As the court noted, the question before it was very limited.  It indicates that the “case is not about whether a trial court has the authority in an ongoing civil proceeding to impose sanctions on a party who has filed fraudulent documentation with the court.” (2)  That being said, if the judiciary has an epidemic of fraudulent filings in plain sight — foreclosure filings with facially flawed documentation– could it and should it have done more?  If foreclosure mill law firms (and debt collection law firms) realize that they can file flawed papers and either withdraw or correct them later on, where are  defendants, particularly unrepresented ones, left?
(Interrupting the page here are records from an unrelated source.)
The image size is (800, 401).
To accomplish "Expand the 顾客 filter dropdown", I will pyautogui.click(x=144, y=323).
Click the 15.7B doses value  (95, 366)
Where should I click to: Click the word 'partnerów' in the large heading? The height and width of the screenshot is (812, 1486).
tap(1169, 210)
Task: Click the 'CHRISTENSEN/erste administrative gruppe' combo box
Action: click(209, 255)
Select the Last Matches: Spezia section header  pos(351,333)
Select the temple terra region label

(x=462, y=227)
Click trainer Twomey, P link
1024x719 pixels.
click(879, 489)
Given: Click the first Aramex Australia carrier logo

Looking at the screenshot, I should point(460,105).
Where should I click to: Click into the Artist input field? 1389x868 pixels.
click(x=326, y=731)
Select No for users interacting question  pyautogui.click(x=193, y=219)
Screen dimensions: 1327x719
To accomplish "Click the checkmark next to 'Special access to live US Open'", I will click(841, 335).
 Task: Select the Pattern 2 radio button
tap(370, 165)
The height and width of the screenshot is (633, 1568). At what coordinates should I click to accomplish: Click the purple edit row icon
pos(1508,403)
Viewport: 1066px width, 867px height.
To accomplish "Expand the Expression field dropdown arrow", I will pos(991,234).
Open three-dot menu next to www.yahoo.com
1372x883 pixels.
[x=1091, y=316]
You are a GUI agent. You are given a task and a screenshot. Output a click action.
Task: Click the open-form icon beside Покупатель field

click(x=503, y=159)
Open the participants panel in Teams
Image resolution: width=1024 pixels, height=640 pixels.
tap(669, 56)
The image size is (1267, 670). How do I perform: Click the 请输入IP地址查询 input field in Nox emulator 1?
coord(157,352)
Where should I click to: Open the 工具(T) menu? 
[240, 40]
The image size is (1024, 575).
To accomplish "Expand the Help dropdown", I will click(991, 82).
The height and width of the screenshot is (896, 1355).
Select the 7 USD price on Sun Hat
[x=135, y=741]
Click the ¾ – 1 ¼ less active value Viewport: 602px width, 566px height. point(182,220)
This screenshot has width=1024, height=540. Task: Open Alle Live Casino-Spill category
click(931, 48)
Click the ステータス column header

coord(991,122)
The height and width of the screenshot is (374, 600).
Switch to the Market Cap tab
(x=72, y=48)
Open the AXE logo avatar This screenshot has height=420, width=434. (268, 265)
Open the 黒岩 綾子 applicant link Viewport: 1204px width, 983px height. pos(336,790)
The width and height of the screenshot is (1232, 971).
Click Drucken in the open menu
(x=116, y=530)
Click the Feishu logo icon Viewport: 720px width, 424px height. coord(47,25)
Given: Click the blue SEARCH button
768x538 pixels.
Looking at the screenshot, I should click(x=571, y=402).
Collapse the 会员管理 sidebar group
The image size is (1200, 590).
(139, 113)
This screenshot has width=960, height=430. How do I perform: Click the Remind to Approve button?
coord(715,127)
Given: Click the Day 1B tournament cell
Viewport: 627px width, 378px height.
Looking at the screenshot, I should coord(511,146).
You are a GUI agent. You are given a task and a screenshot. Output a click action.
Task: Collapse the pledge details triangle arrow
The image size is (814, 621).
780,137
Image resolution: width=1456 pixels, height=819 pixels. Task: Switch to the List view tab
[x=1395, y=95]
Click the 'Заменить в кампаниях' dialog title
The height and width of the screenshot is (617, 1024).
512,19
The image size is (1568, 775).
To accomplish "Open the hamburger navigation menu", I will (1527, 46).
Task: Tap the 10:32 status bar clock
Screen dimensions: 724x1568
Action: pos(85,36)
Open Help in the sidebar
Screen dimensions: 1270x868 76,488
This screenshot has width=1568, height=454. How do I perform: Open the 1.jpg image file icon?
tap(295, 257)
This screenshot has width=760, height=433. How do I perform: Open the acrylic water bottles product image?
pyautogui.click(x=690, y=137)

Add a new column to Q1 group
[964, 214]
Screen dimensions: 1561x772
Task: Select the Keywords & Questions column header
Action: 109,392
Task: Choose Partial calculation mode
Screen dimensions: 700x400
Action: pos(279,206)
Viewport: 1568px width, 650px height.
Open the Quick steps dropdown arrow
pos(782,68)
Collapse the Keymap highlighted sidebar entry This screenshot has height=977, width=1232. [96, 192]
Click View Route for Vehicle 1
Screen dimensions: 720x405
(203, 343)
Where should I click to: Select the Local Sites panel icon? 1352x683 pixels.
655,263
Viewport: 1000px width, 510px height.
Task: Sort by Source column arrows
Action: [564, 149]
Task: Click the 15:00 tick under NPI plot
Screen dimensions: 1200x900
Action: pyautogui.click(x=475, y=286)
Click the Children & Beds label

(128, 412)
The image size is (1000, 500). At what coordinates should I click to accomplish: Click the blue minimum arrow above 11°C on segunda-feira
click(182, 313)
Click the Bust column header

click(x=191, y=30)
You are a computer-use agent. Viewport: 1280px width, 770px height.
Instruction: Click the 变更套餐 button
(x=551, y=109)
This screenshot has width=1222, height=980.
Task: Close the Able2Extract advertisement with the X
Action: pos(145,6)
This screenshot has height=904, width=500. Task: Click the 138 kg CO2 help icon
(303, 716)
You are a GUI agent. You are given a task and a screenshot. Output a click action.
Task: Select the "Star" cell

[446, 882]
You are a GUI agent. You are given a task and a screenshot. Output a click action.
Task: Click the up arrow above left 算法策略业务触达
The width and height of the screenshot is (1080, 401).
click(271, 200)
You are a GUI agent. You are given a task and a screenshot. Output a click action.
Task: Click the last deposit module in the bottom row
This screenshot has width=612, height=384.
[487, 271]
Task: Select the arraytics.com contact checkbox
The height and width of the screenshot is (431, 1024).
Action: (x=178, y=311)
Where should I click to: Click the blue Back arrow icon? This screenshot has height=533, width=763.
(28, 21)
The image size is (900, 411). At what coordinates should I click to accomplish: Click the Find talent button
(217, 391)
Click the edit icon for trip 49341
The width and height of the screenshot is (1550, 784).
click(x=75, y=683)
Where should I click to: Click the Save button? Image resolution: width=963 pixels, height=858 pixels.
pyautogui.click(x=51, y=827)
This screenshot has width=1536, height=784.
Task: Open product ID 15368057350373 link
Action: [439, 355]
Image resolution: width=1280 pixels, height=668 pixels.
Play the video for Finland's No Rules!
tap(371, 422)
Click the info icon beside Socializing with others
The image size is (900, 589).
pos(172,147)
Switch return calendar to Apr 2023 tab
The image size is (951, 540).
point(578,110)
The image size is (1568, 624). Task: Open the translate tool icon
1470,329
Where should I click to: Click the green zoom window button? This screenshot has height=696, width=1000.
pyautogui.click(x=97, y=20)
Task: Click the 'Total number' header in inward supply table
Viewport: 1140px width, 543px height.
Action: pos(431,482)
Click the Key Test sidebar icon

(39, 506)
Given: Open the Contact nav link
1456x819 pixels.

The common law already acknowledges the tort of Abuse of Process which awards damages against a party who maliciously and intentionally perverts judicial process.  And yet, the judiciary has taken very few systemic measures to address what has become a dominant business model for foreclosure and debt collection law firms.  So, the Florida Supreme Court is right that it only addressed a limited question under Florida law.  It could have sought to rule more broadly about the judiciary’s inherent authority to protect the process of litigation. (See 33) But it chose not to.

The Court does acknowledge that there are bigger issues at play, as it asked the Florida Civil Procedure Rules Committee to consider whether additional sanctions should be available to courts to address fraudulent pleadings. (43) But it is also time for the courts to deal with the bigger questions.  How should courts deal in particular with robo-signing practices endemic to the 50 states?  How does the rule of law suffer when officers of the court are not required (i) to do due diligence as to their own filings and (ii) to stand by them when they turn out to be fraudulent or materially flawed?  And how can that state of affairs best be remedied?

More on The DoJ’s S&P Lawsuit

Law360 interviewed me and others about the reliance on FIRREA in the Department of Justice’s complaint (story available here).

CFPB Mortgage Disclosure Forms: Test And Verify

The CFPB is requesting comments relating to the collection of “information as part of quantitative research related to residential mortgage loan disclosures.”  (8113) The purpose “of the quantitative testing will be to examine whether the disclosures aid consumers in understanding the terms of the mortgage loan that is the subject of the disclosure.”  (8814)  It is great that the CFPB is testing its tools to ensure that they work as intended.  Government has put a lot of faith in the power of disclosures to help consumers make good financial decisions.  It is important to test whether that faith is deserved.